The company is formed to furnish ordinary postal telegraphs. The contract with the French government is to furnish telegraphy of this kind only. No other kind is furnished. It is inapt per se for land telegraphs, much more for military telegraphy. It is credibly sworn, I think, that the applicants are no parties, directly or indirectly, to any intention or project of adapting this, so to speak, civil telegraphy to military purposes. No such adaptation is within the letter or spirit of their contract. The present circumstances of France are certainly such as to make the means of communication between her armies and her government of the utmost value to her. It is probable that this telegraphic line from Dunkirk to Verdun will be partially used for effecting, or endeavoring to effect, such communication. But neither does this appear to be the main object of the line, nor could it, without additions and adaptations with which this company has no concern, be made even partially to subserve this end. On the other hand, there is nothing incredible in the statement that commercial interests are largely concerned in the establishment of a postal telegraphic line between Dunkirk and Verdun, at the mouth of the Garonne, due regard being had to the great and increasing commercial importance of Bordeaux. It is, however, probable, as I have said, that the line may be occasionally used for military among other purposes but such a probability is not sufficient to divest the line of its primary and paramount commercial character, and to subject this company to the very severe penalty imposed by the statute.
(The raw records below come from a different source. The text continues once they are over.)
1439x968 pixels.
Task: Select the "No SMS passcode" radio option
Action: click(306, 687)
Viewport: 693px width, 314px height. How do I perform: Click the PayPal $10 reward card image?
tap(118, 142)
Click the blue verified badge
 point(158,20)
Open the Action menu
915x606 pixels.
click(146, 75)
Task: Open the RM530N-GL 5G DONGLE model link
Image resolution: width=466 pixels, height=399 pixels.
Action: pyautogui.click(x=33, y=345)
After a careful consideration of the statute and of the facts of this case, I have arrived at the conclusion that the applicants have made out their claim to have this vessel released. They, it is admitted, have acted with candor and with good faith toward the government, and I do not think I ought to clog the release with the bond proposed by the attorney general, the conditions of which, I may observe, were only very generally hinted at, and which might not be easy to frame. Be this, however, as it may, I do not impose such a condition on the release which I decree. I am of opinion, however, that having regard to the peculiar circumstances of the case, which I need not repeat, Her Majesty’s government took a correct view of the grave obligations imposed upon them, and that there was “a reasonable and probable cause” for the detention of this ship and cargo, and for putting the applicants upon their defense. I therefore make no order as to costs or damages.
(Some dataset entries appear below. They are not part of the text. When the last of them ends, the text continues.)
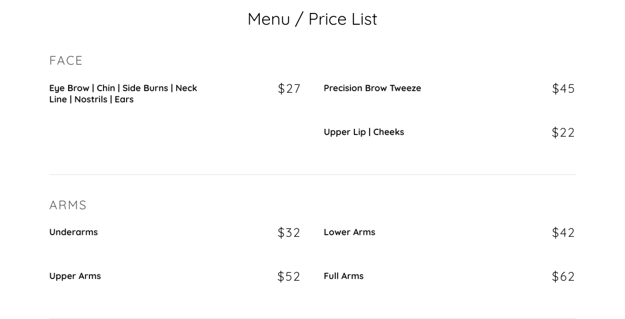The image size is (625, 319).
Task: Click the $22 price
Action: point(563,133)
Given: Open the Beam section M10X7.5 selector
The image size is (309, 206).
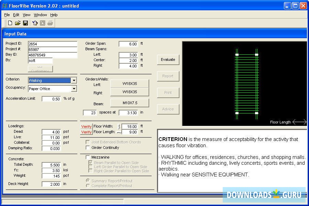Looking at the screenshot, I should (x=130, y=103).
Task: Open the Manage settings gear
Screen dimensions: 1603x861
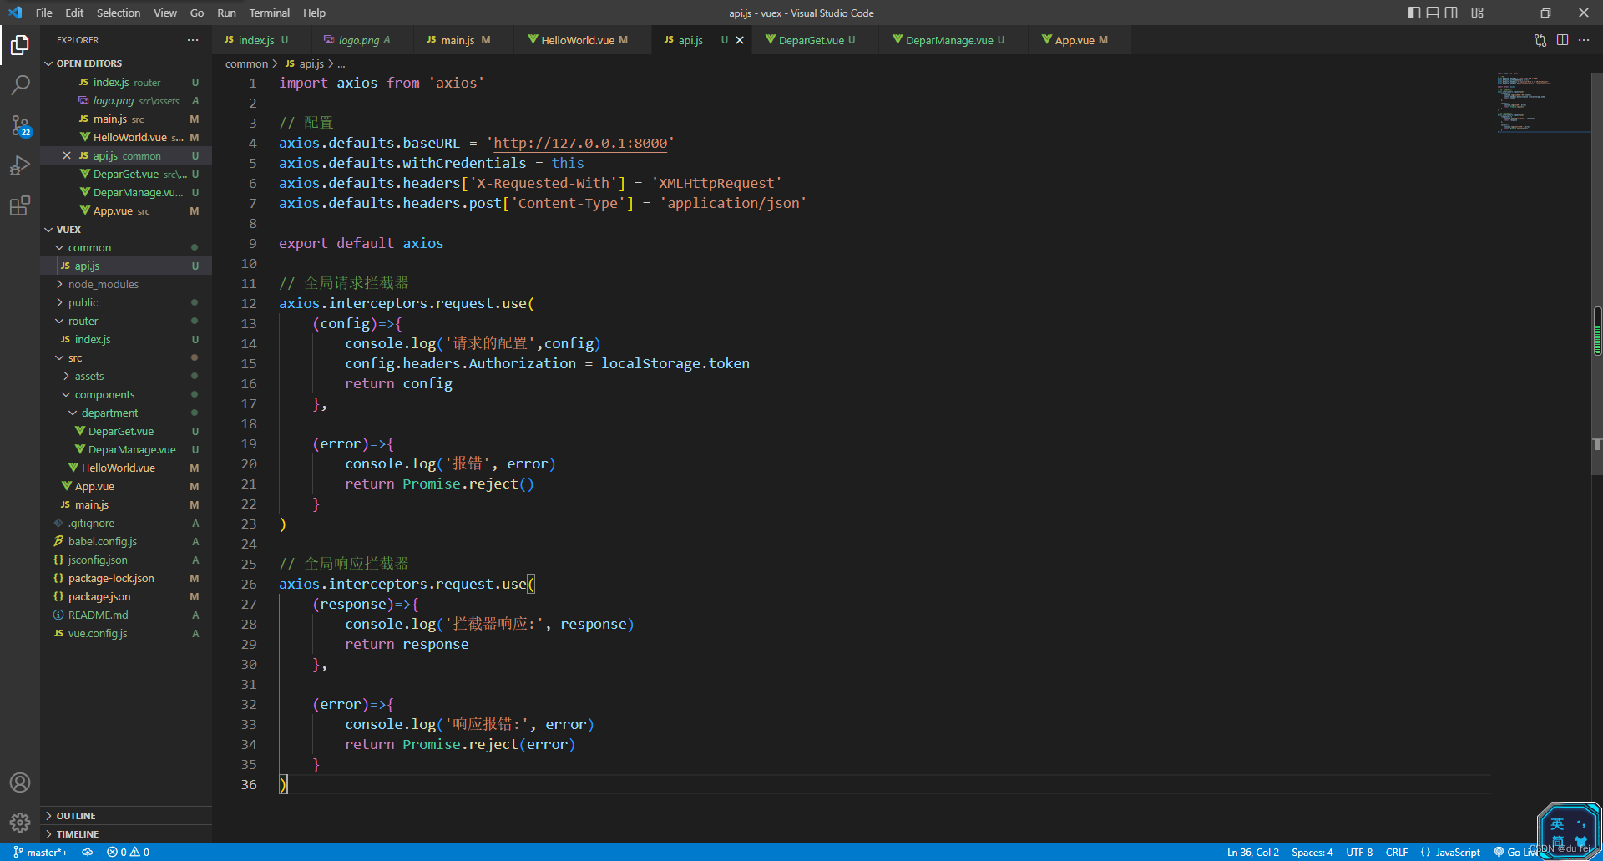Action: 20,823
Notice of appeal from his lordship’s judgment to the judicial committee of the privy council was given both on behalf of the company and of the Crown.

[Untitled]

It is an odd result of the accidental composition of our judicial system that questions of the most vital importance to the nation should be brought for determination before a judge whose court attracts, under ordinary circumstances, the most moderate degree of attention. We are, of course, a seafaring people. Were it not for our supremacy on the great deep, our position in the scale of nations would be very different from what it is. We rule the waves. “The charter of the land” assures us of this privilege, and in the darkest moments of national retrospect we still flatter ourselves, [Page 429] we hope with truth, that we could defy all assaults on our naval supremacy. And yet the judge of our admiralty court—we say it with all respect for the present occupant of that position—is, it must be acknowledged, very much a creature of accident. He fulfills the double duty of examining who is at fault in the case of collisions at sea and who is at fault in the case of an alleged infringement of the thirty-nine articles. Whether Sir Robert Phillimore is more at home in the one or the other class of subjects coming before him for determination is a matter which must not be too curiously investigated. Some of his predecessors were great in one direction, some in another. Lord Stowell was one of the executors of Dr. Johnson, yet it is currently believed that his judgments on admiralty cases were more valuable than his exercitations on ecclesiastical law. His decisions as the judge of the first prize court of the realm are invaluable; but his opinions on heresy are, perhaps, hardly so highly accounted now as they were in his own time. Sir Herbert Jenner Fust, on the other hand, if he descend to posterity at all, will be remembered as the judge who pronounced judgment in the great case of “Litchfield v. Another,” on the momentous question whether an altar-table could be made of stone as well as of wood, and who had the felicity of hearing and deciding in its first stages the issues in the cause of “Gorham vs. the Bishop of Exeter,” which, now that Dr. Phillpots and Mr. Gorham have both gone to their account, we may be permitted to say agitated public attention to an extent it did not deserve.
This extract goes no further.